# Stated task
Render the lines of the data below as a numbered list, starting at the line that has "Image resolution: width=840" and stopping after the line that has "coord(28,431)". Leave out blank lines and the pictures.

——————

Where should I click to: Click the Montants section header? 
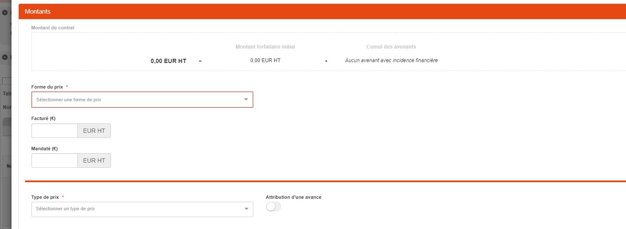tap(37, 11)
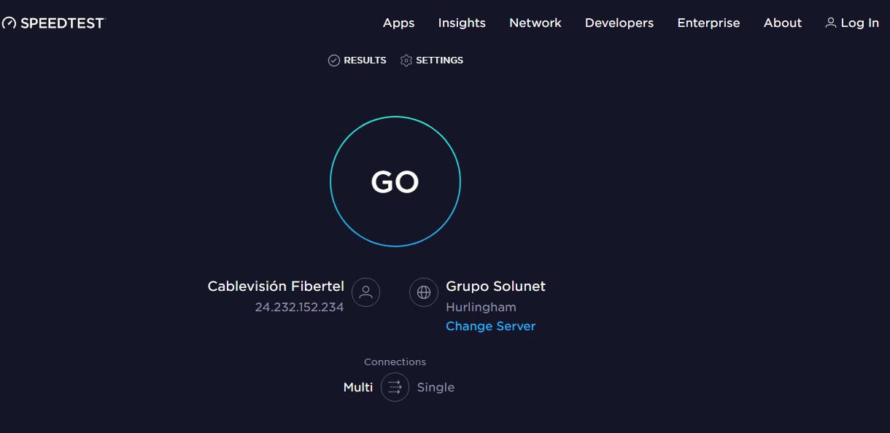This screenshot has height=433, width=890.
Task: Click the Log In person icon
Action: [x=830, y=23]
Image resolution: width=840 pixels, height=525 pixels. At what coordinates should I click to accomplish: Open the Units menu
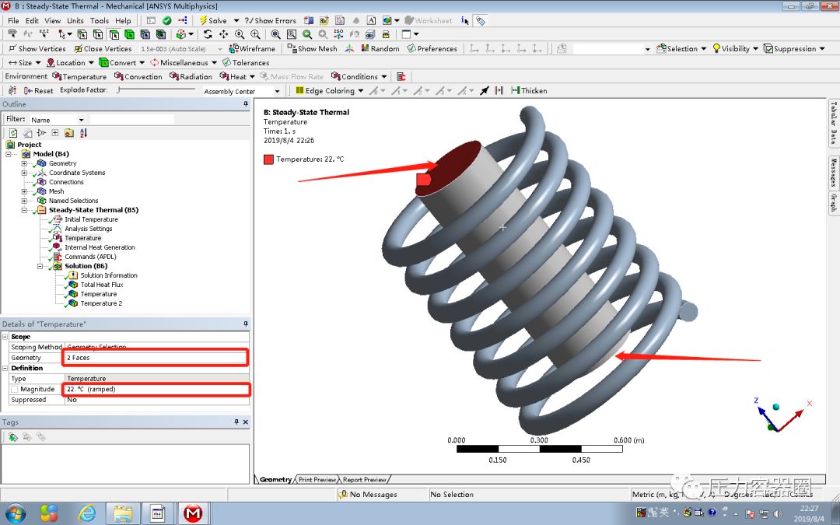75,20
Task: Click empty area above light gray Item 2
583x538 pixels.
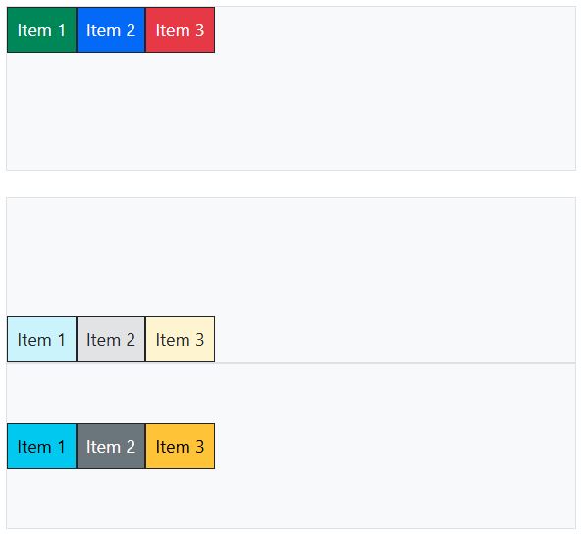Action: point(111,257)
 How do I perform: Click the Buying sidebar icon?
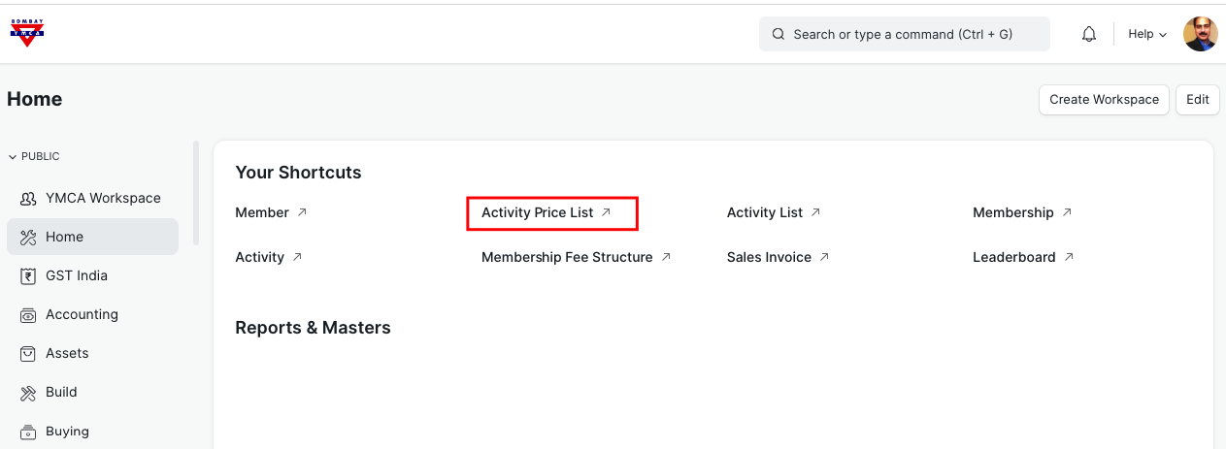coord(28,431)
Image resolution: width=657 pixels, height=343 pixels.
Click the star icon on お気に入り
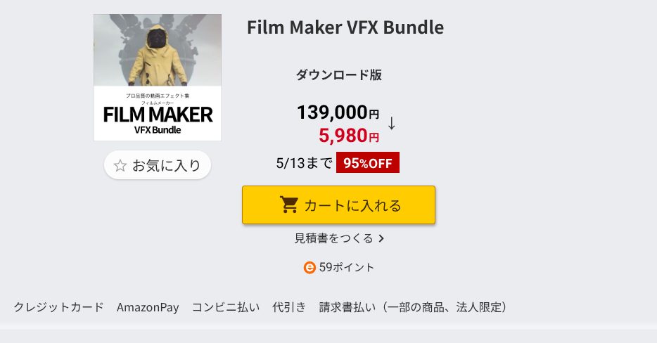click(x=120, y=165)
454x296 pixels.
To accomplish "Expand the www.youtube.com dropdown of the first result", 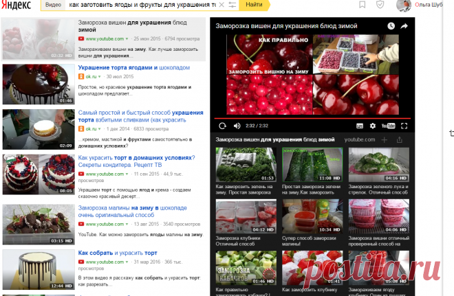I will click(127, 39).
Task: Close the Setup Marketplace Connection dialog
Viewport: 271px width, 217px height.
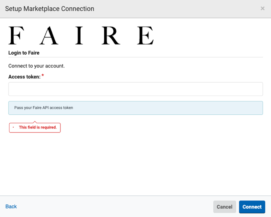Action: (263, 8)
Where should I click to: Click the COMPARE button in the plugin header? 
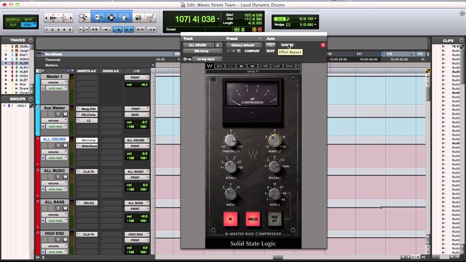pyautogui.click(x=252, y=51)
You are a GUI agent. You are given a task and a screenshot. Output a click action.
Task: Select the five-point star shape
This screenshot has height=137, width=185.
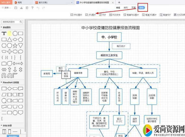15,45
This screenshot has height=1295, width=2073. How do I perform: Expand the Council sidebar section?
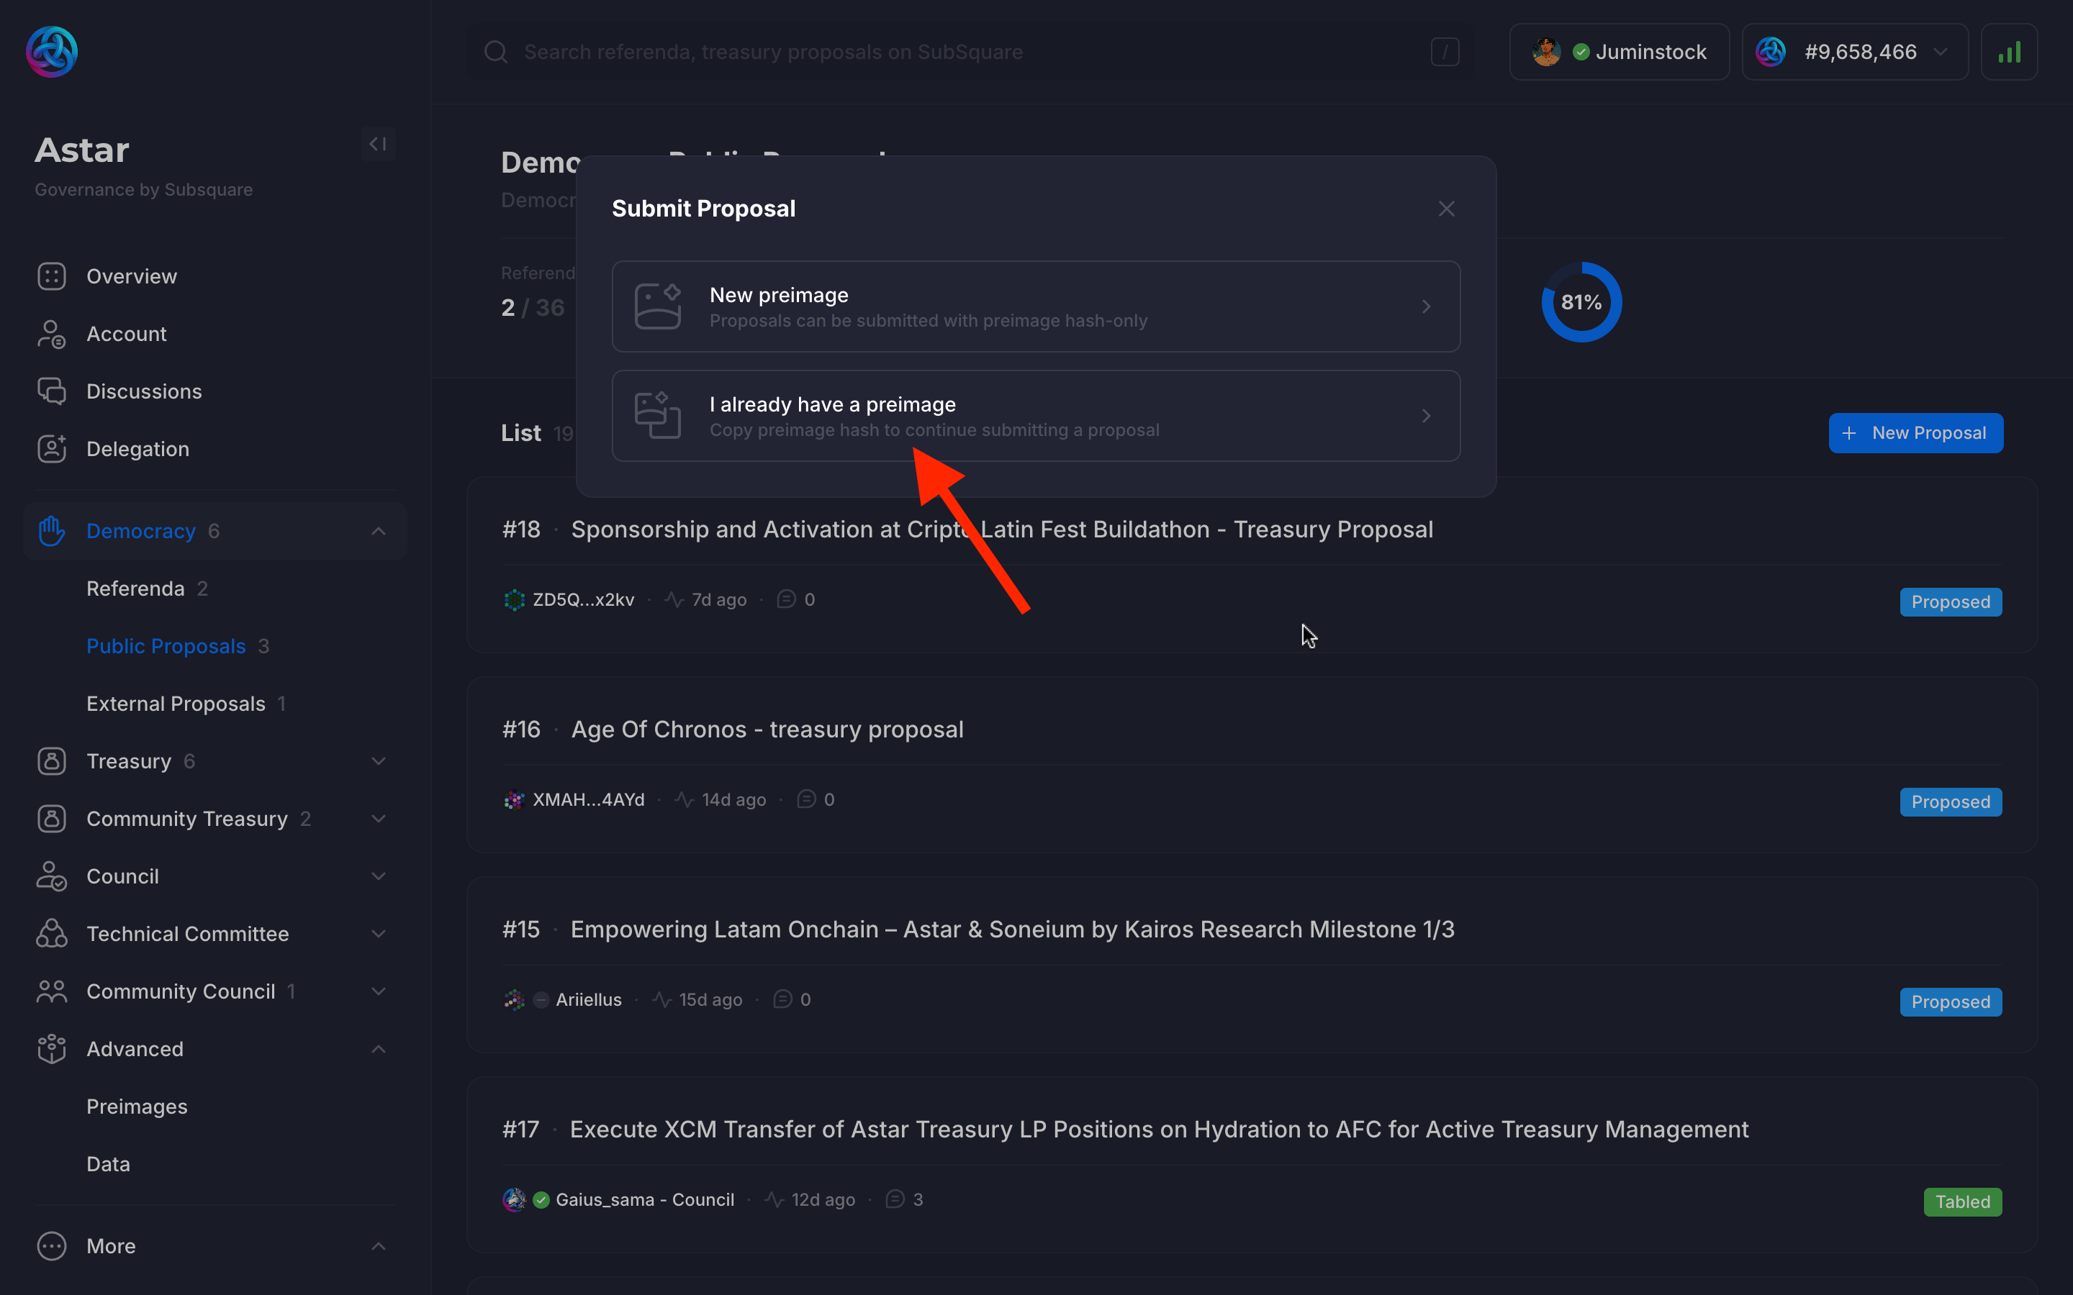pyautogui.click(x=378, y=876)

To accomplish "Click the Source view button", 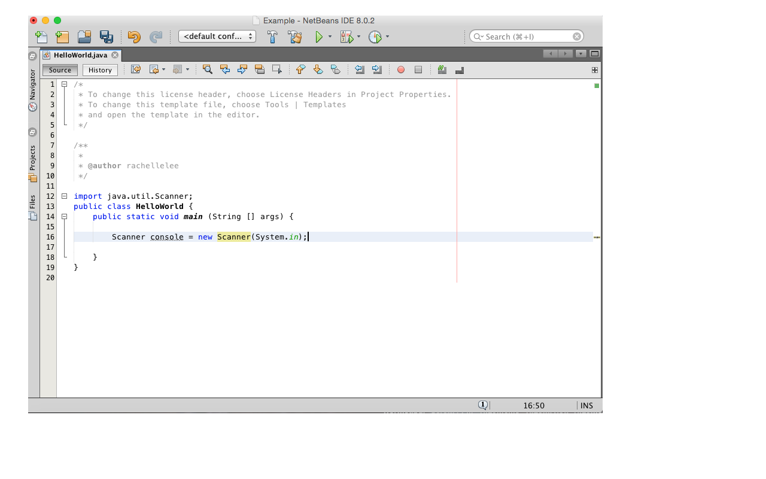I will (x=59, y=69).
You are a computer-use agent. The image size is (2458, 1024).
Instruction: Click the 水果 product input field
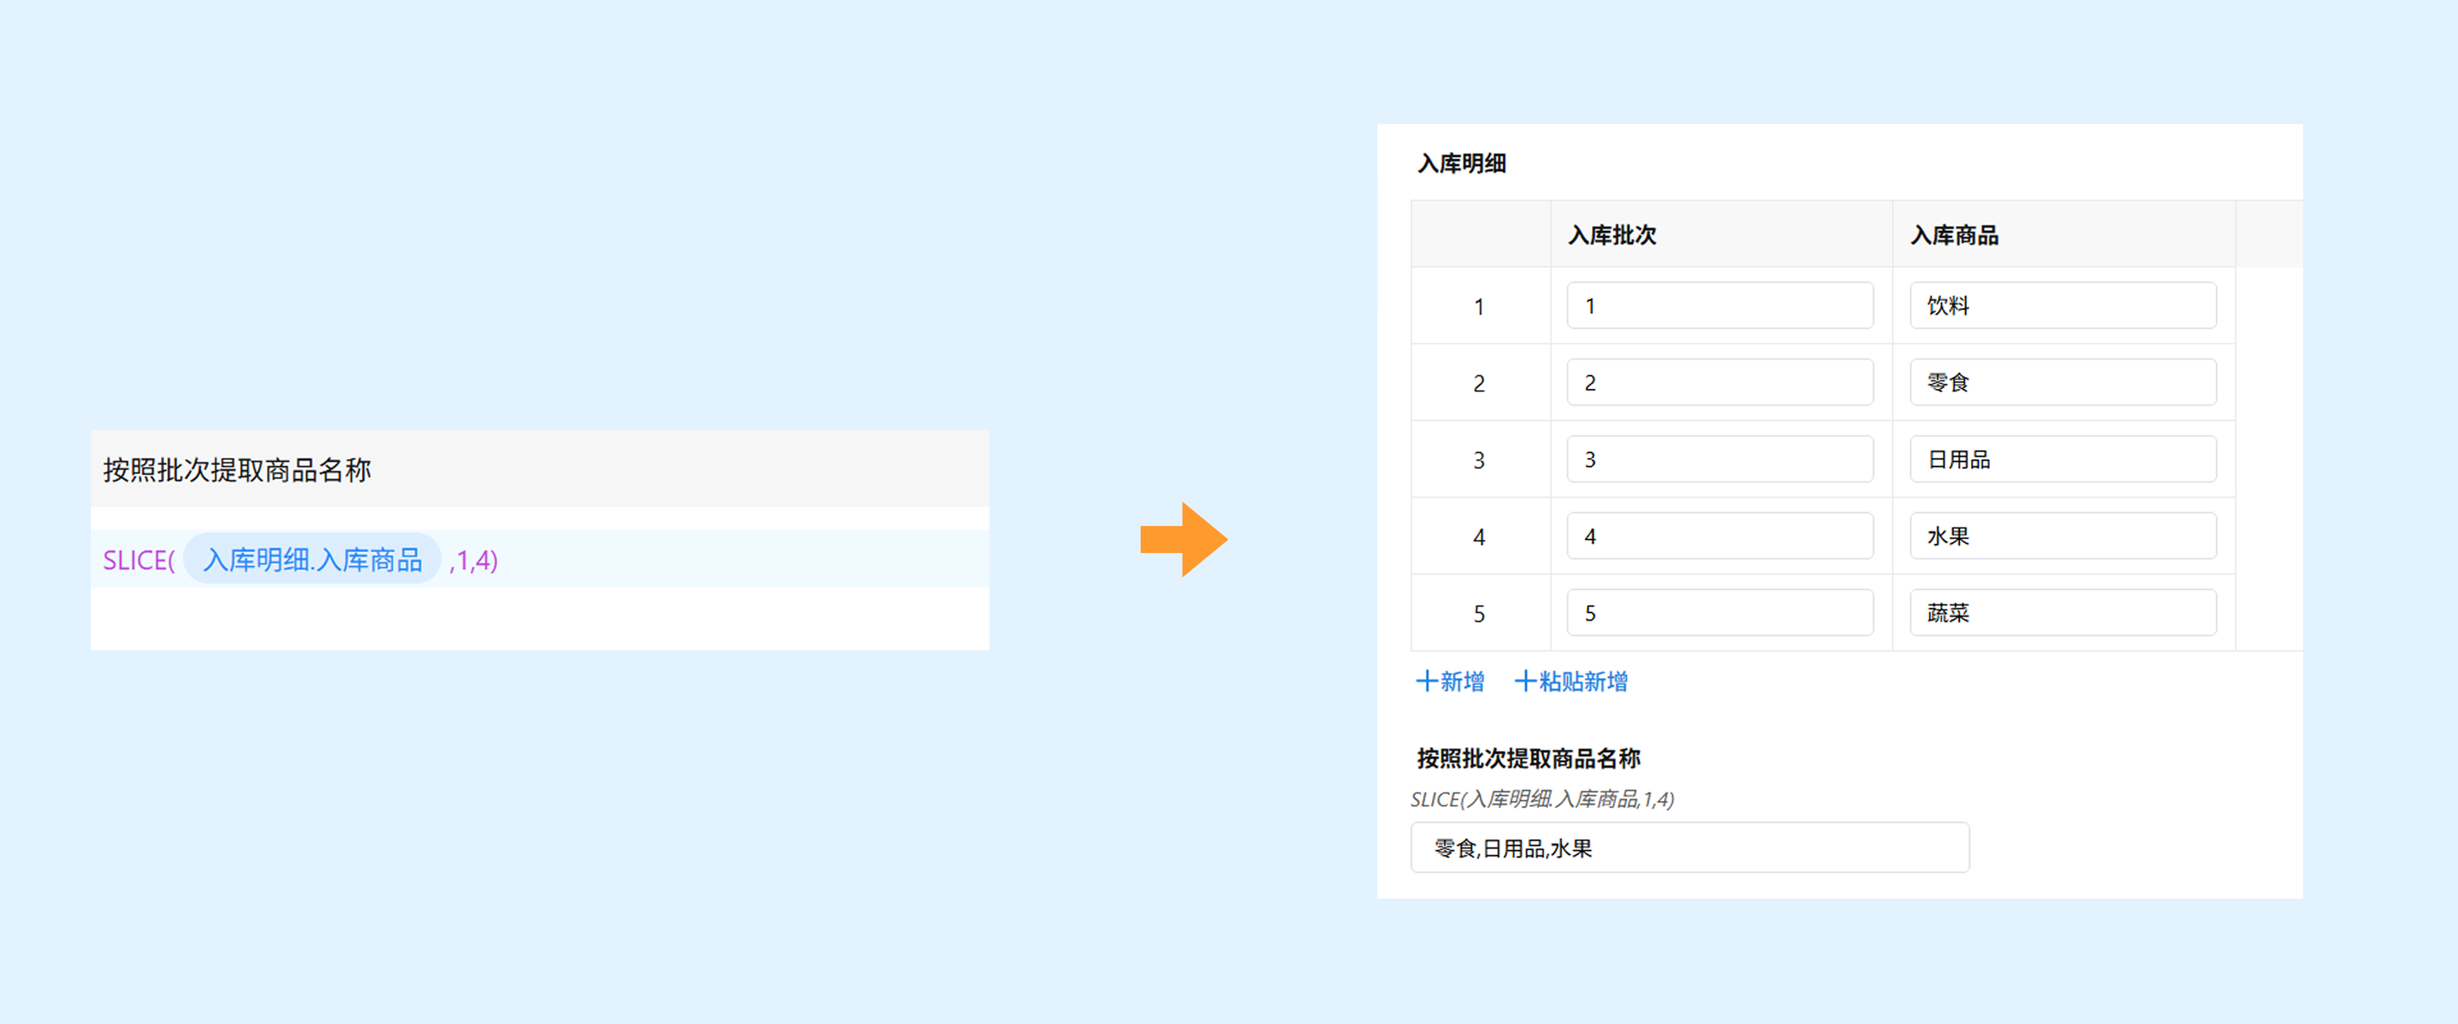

——————

# Finished exercise
1. Image resolution: width=840 pixels, height=525 pixels. At what coordinates should I click to accomplish: Open the Units menu
2. 75,20
3. Task: Click empty area above light gray Item 2
4. 583x538 pixels.
5. Action: point(111,257)
6.  How do I perform: Click the Buying sidebar icon?
7. coord(28,431)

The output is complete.